Organizational Development

By Helen V. Griffith


Industry professionals seem to agree that Organizational Development (OD) and Organizational Effectiveness (OE) are linked terms used interchangeably with their program goals and objectives being one in the same. Organizational Development includes the notion that applying behavioral science knowledge is necessary in order to lead to organization effectiveness (Compass, Ruler, & Base, 2004). Organizational Development is one such pathway to organizational effectiveness. Therefore, an organization or department seeking a non-training intervention in order to improve performance, OD is a viable option.

"OD, as a field, began with a clear value bias: helping organizations to be effective and healthy places in which to work", according to Paula Griffin in her interim report on the values in practice in OD (Griffin & Minors, 2004). OD is a values-based approach to systems change in organizations and communities. It strives to build the capacity to achieve and sustain a new desired state that benefits the organization or community (Compass et al., 2004).

OD is grounded in a set of core values and principles that guide behavior and actions. Respect, collaboration, authenticity, self-awareness, and empowerment are the key values-based principles that guide their practice.

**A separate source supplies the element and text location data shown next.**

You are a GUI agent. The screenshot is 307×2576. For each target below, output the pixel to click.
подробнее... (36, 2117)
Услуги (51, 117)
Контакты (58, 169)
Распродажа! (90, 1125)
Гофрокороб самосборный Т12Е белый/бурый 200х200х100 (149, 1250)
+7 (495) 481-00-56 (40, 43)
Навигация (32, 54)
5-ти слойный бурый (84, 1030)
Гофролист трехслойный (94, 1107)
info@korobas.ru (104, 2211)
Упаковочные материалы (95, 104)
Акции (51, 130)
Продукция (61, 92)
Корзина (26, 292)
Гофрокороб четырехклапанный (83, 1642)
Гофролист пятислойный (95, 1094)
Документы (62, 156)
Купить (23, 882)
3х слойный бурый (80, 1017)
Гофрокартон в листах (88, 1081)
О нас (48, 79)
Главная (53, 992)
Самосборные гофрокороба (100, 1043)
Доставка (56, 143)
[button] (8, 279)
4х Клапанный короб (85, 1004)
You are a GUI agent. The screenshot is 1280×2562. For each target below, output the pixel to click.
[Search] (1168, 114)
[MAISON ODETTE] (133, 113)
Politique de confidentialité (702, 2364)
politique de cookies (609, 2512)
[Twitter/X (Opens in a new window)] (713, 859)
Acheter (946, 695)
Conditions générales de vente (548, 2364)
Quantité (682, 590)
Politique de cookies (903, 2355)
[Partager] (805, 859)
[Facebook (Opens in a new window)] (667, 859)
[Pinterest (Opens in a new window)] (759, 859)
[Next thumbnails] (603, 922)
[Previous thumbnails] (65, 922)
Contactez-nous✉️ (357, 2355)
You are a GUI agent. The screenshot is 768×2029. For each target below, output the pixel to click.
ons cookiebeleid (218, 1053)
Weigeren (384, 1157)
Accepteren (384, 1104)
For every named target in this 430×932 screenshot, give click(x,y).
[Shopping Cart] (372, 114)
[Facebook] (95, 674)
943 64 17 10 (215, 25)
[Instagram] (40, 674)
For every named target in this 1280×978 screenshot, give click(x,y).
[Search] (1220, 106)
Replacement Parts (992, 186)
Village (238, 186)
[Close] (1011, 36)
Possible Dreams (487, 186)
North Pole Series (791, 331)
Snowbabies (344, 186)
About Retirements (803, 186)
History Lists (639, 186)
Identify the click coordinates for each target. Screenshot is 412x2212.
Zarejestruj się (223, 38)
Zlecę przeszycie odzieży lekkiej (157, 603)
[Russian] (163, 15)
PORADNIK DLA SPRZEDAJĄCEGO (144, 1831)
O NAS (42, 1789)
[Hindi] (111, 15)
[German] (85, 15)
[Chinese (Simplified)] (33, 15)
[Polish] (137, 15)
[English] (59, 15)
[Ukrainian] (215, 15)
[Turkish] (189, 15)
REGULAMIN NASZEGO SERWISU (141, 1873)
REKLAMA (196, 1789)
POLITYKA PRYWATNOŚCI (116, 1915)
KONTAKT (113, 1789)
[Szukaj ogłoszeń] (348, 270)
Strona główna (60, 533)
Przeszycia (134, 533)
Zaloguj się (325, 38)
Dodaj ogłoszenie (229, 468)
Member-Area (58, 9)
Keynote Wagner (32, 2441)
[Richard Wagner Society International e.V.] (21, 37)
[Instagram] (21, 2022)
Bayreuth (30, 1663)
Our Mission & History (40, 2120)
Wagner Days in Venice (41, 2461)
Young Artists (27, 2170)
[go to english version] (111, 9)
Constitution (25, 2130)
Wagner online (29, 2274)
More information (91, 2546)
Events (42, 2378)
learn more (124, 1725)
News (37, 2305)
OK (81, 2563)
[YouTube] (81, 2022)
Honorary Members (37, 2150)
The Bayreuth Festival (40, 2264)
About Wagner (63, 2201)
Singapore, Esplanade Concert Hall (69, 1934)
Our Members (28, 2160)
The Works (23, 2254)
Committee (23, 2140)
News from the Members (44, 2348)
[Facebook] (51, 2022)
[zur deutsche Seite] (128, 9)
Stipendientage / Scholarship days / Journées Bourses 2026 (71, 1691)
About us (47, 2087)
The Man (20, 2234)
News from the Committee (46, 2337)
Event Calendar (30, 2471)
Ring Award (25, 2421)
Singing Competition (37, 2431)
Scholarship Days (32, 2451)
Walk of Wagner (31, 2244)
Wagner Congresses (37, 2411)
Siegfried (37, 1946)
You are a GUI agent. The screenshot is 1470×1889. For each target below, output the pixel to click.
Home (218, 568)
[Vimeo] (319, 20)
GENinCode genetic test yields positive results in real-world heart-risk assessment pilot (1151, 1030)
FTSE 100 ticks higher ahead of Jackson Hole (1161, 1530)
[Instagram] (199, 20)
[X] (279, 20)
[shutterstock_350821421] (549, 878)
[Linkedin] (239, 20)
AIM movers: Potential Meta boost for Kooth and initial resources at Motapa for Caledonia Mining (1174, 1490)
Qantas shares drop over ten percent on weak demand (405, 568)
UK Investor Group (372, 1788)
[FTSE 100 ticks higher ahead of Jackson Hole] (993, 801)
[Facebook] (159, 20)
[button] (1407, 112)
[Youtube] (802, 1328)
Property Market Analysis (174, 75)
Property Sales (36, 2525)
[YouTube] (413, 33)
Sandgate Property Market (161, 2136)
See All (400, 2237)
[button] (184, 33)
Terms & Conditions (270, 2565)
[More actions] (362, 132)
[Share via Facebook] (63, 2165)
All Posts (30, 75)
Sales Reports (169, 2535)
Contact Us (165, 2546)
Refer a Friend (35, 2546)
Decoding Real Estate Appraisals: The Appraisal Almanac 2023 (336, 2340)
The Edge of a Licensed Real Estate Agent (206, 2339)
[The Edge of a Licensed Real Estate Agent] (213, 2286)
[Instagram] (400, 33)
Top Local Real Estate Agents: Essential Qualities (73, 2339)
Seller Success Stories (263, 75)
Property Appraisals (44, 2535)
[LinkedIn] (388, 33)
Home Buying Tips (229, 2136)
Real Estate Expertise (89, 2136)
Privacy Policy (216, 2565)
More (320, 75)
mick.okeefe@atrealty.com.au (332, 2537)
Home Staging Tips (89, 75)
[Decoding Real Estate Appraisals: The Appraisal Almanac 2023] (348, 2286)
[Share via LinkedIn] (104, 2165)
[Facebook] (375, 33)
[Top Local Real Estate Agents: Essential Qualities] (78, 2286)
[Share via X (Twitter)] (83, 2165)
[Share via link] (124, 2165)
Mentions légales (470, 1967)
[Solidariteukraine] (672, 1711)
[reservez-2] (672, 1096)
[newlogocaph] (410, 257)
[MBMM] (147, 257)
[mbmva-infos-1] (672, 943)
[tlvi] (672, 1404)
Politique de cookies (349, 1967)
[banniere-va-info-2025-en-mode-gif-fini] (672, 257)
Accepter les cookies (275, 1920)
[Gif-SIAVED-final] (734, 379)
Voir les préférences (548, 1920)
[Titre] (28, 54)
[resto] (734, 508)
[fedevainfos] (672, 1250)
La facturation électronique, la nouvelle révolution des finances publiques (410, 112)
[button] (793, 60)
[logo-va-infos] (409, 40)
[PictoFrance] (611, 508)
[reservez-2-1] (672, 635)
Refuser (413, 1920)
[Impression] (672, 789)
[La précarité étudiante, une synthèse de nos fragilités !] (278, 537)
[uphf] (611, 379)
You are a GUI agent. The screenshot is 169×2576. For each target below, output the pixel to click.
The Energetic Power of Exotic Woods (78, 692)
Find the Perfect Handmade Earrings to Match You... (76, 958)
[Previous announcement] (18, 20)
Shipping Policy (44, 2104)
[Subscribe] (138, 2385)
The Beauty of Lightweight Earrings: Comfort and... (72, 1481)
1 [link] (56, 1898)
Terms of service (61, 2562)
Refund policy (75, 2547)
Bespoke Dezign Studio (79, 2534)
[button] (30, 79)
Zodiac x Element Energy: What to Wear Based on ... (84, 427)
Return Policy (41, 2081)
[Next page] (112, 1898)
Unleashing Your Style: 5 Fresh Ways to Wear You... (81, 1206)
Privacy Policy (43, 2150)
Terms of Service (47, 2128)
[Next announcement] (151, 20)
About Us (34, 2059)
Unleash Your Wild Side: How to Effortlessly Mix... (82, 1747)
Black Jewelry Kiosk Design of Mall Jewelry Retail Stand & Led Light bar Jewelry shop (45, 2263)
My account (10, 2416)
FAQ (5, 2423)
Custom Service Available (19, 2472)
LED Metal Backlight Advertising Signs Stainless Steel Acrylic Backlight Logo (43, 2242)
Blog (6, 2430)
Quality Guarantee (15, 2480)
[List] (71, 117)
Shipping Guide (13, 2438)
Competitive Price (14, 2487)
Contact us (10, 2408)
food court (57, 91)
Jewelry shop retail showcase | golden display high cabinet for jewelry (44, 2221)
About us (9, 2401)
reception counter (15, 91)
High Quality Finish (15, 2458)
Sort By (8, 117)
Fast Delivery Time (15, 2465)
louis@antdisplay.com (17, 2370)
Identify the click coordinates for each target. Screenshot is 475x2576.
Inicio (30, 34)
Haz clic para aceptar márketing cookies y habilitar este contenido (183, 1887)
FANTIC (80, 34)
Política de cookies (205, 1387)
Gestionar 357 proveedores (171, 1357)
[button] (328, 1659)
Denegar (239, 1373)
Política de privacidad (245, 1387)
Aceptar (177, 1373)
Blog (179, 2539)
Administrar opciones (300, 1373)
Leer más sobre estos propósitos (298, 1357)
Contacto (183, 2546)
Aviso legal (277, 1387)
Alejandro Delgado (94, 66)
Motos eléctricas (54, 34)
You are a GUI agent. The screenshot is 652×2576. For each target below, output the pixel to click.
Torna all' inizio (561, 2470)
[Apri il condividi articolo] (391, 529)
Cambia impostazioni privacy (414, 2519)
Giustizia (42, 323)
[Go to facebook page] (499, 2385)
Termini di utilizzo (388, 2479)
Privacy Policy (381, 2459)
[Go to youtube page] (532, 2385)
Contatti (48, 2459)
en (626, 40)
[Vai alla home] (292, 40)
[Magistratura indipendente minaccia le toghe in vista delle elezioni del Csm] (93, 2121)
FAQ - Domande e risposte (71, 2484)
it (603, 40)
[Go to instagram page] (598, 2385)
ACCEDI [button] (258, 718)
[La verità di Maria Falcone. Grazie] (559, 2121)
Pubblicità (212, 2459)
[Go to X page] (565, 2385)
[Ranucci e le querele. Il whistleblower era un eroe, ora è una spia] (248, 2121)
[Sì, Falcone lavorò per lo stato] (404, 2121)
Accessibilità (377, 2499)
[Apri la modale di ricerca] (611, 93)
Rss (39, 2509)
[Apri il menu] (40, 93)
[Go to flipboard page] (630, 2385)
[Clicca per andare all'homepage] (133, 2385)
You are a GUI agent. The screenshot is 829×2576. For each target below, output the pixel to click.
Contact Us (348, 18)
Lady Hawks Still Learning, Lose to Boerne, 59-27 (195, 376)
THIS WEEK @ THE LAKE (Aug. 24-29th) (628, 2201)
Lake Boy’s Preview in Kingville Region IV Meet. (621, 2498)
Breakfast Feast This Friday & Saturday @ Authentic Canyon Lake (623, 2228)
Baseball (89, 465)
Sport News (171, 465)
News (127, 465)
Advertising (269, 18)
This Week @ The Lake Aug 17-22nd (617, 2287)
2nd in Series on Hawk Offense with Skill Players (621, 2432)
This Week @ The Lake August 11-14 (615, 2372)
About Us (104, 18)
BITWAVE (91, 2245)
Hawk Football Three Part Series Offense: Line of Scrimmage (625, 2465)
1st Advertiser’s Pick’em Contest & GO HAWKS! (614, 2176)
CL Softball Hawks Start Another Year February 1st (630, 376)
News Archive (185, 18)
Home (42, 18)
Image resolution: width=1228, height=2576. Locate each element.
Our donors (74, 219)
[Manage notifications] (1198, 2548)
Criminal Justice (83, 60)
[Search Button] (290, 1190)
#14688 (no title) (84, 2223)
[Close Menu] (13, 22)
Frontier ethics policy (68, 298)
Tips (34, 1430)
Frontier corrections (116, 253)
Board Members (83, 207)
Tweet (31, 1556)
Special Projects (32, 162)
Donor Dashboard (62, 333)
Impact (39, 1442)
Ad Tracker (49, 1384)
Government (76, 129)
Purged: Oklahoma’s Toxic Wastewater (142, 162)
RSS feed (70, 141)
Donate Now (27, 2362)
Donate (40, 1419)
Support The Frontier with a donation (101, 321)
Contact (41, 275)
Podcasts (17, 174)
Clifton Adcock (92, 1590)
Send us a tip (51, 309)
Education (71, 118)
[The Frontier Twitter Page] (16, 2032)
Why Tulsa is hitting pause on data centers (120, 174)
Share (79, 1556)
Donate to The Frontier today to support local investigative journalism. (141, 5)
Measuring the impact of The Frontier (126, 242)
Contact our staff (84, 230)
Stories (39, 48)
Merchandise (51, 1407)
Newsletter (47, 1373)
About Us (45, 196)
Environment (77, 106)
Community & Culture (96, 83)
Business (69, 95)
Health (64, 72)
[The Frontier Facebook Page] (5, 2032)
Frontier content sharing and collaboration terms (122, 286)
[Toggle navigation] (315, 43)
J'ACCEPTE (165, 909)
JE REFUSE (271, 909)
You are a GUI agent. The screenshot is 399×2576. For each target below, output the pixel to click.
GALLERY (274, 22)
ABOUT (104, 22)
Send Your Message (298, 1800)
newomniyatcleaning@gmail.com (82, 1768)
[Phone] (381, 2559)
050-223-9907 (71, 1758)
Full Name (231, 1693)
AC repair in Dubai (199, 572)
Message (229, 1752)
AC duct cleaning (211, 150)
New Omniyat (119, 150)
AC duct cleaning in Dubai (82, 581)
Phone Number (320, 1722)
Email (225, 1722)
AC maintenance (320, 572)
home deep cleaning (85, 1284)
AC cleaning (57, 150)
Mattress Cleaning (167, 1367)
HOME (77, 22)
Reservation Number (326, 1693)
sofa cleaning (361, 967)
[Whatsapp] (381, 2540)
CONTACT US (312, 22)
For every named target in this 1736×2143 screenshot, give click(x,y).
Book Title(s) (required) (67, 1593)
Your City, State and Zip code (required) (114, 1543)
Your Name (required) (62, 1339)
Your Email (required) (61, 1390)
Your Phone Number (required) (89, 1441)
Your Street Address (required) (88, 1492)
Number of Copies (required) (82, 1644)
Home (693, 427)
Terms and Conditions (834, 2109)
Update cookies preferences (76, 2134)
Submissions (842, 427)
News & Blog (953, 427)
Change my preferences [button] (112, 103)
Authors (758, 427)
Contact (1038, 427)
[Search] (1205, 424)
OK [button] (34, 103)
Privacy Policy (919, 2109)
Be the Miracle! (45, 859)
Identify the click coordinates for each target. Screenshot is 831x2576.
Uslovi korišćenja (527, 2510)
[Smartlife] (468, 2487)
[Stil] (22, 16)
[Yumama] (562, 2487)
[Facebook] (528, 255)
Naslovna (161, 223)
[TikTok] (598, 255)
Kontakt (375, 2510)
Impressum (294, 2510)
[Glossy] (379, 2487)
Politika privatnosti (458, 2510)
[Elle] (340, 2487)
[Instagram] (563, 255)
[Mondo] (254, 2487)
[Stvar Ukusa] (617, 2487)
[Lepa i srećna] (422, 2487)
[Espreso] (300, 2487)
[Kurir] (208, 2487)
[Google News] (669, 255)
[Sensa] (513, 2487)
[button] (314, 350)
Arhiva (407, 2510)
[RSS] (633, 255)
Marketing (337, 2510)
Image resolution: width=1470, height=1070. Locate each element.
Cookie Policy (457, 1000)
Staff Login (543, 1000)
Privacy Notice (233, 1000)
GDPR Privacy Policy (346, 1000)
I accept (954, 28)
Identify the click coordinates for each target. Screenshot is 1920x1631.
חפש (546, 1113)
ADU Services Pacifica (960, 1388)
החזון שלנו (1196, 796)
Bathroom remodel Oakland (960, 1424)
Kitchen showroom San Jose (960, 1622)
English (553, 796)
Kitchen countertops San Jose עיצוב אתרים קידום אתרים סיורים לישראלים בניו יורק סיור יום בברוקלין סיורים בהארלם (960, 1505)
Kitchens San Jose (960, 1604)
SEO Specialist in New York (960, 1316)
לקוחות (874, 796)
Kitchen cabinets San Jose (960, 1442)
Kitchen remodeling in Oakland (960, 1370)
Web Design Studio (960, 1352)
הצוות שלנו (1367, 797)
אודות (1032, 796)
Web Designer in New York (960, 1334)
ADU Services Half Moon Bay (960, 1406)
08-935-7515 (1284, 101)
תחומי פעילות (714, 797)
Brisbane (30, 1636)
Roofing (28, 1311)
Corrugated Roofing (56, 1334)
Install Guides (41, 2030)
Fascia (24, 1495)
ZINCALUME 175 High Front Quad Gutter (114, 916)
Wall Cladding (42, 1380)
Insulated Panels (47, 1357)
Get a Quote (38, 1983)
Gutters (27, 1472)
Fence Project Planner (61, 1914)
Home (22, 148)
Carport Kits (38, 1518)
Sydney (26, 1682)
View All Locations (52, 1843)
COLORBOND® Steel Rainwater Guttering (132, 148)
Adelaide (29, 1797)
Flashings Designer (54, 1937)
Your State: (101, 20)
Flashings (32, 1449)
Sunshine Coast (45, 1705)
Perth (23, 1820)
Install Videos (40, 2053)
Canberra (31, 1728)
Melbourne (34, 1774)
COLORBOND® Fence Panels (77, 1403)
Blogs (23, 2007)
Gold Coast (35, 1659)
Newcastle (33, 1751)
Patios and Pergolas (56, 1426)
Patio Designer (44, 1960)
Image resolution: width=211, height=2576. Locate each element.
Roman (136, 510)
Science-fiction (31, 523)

OD is used to intervene in an organizational or community process to help bring about positive change and help the client work toward their desired goals.

One such organization, The Centre for Organizational Effectiveness, whose mission is to provide management and organization development, uses the skill of their trained professionals to assess an organization's needs and guide them to the appropriate technique to result in a positive change. The value of The Centre's work rests in the improved performance of the organization or department. Many times the outcome results are measurable and offer empirical evidence that the organization is better off after the intervention of a skilled OD professional.

In a documentary funded by a grant from the Federal Government in collaboration with Stanford University Research Institute, entitled Total Performance Management, empirical evidence is presented on the effectiveness of an Organization Development intervention. Within the City of San Diego's Streets Division, OD professionals were tasked to evaluate the department in an effort to improve productivity and employee job satisfaction. OD professionals collected the data necessary for a gap analysis and reported the findings to management, since Organization Development interventions must always be driven by analysis.

  Caption Text

Based on the findings conducted for the gap analysis, OD professionals made recommendations to management for a selection of tailored, non-training interventions. Included in the findings were pre-intervention results of employee attitude data along with data on employee turnover. The Centre then crafted and facilitated workshops in the following areas, team building, conflict resolution, and optimum colleague interaction, to name a few. With the assistance of the OD professionals, each employee within the division developed a personal career action plan for the purposes of advancing their career and improving job satisfaction.

Once the interventions were completed, after having utilized the pre- and post-data, the Stanford University Research Institute conducted a formal evaluation and validated the effectiveness of The Centre's work. Overall, productivity improved along with employee morale.

According to The Centre's co-director, Dr. Trudy Sopp, organization development professionals seek to identify the organization's problems, and seek to identify and develop solutions. For example, employees may be clear on their organizations goals and vision but may lack the necessary equipment to adequately carry out the vision. OD professionals will then gather data that will be analyzed to drive the solution. She added,

"Not all organizations require training. Training allows for new skills, new tools, and new strategies. What training does not provide is: a change in values, ideas, or roles. Also, training interventions will not solve a loss in morale or trust issues. Non-training interventions must be crafted to provide an effective solution" (Sopp, 2004).

OD is only as effective as the trained professionals, cautions Dr. Sopp. "The skill of the professional can leave an organization in better condition or unfortunately, in a less desirable state than before the intervention was implemented" (Sopp, 2004).

References

Compass, Ruler, & Base. (2004). OD Principles of Practice. Retrieved February 1, 2004, 2004, from http://www.odnetwork.org/principlesofpractice.html

Griffin, P., & Minors, A. (2004). Values in Practice in Organization Development - An Interim report. Retrieved January 29, 2004, 2004, from www.odnetwork.org/valuesinpractice/interimreport.pdf

Sopp, T. (2004). Interview on Organization Development.